More recently, Lavelle also emphasized the necessity for the attached gingiva to adapt to the integrated implant to provide a barrier against bacterial ingress and oral toxins into the space between implant posts and biologic tissues.
Dental implants are classified based on structure and bond contact. Whether endosteal, transosteal, or subperiosteal, they must still possess a superstructure or coronal portion, usually supported by a post.
This post must pass through the submucosal layer and the covering squamous epithelium into the gingival portion of the oral cavity. This is also known as the permucosal passage between the prosthetic part or attachment and the bony support of the implant.
This per mucosal zone is where initial tissue breaks down when the biological seal is affected. It begins as tissue breakdown and eventually causes tissue necrosis, which destroys the soft tissue or seals around the implant. The biological seal is vital in preventing peri-implantitis or implant infections, as it remains a pivotal factor in dental implant longevity.
A proper seal is a physiologic barrier that would be effective against the potential ingress of toxins, bacterial plaque, or oral debris. Still, it can also be protective against any other harmful substances that contact the implant in the oral cavity. Foreign body agents, known initiators of tissue and cell injury, must be prevented from entering the typical physiologic environment for bone stabilization. Only that can cause the implant to fuse successfully.

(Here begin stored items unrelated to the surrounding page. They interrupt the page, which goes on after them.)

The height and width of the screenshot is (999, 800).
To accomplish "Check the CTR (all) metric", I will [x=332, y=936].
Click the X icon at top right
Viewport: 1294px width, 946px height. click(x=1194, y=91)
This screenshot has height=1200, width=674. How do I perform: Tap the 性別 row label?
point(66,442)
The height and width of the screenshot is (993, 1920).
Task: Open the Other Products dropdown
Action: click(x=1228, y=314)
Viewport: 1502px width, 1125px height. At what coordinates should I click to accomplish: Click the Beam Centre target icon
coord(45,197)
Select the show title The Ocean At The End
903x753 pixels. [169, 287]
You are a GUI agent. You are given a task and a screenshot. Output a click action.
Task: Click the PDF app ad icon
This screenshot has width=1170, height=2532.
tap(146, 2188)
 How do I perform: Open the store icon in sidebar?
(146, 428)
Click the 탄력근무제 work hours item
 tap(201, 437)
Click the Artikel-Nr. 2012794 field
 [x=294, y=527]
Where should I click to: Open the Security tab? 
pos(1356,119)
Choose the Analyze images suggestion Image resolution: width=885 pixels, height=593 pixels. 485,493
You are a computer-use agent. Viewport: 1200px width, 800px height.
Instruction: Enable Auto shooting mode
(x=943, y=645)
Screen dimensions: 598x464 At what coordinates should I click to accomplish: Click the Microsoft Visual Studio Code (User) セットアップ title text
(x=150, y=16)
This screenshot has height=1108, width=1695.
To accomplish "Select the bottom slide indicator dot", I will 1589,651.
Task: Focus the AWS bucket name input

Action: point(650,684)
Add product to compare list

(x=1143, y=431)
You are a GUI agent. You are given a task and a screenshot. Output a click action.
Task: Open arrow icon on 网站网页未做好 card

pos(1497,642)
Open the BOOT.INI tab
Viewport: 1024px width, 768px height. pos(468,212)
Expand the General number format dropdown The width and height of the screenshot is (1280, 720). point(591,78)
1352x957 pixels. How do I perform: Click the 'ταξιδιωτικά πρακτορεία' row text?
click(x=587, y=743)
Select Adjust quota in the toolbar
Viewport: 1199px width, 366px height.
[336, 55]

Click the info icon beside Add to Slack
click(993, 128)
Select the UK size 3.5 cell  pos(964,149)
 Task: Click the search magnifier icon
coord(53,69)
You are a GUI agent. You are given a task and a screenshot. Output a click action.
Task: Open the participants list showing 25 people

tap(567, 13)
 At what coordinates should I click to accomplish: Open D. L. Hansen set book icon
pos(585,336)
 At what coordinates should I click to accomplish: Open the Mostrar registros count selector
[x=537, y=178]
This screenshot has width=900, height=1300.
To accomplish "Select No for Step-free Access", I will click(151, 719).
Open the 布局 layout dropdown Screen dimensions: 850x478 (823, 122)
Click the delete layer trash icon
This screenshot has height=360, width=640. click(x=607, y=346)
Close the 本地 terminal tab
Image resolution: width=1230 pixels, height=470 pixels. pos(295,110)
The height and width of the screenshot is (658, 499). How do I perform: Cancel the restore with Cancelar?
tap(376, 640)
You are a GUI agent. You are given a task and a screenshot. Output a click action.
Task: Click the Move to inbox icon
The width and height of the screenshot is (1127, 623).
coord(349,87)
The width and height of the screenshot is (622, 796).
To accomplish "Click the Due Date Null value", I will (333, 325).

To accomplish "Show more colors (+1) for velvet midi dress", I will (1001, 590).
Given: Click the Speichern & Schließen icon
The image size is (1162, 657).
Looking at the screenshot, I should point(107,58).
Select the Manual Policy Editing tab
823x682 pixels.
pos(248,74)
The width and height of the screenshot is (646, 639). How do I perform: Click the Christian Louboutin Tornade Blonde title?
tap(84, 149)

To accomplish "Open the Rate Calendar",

What Is the Purpose of Osseointegration in Dental Implant Procedures?
Osseointegration is essential for successful dental implant procedures. It provides the necessary stability for the implant to function like a natural tooth. Without this process, the implant would not integrate properly and lack the stability required for proper functioning.
Furthermore, a dental implant that has successfully undergone osseointegration helps maintain the health and integrity of the surrounding jawbone. Without natural tooth roots, the jawbone is prone to shrinkage over time, known as resorption. Dental implants replicate natural tooth roots, stimulating the jawbone and helping to prevent bone loss.
Conclusion
Hence, the knowledge or understanding of implant prosthesis has evolved over the last few decades from an experimental and laboratory-based field into an evidence-based clinical practice, for which the most crucial phenomenon of implant success remains "Osseointegration." Reaching out to specialists may be beneficial.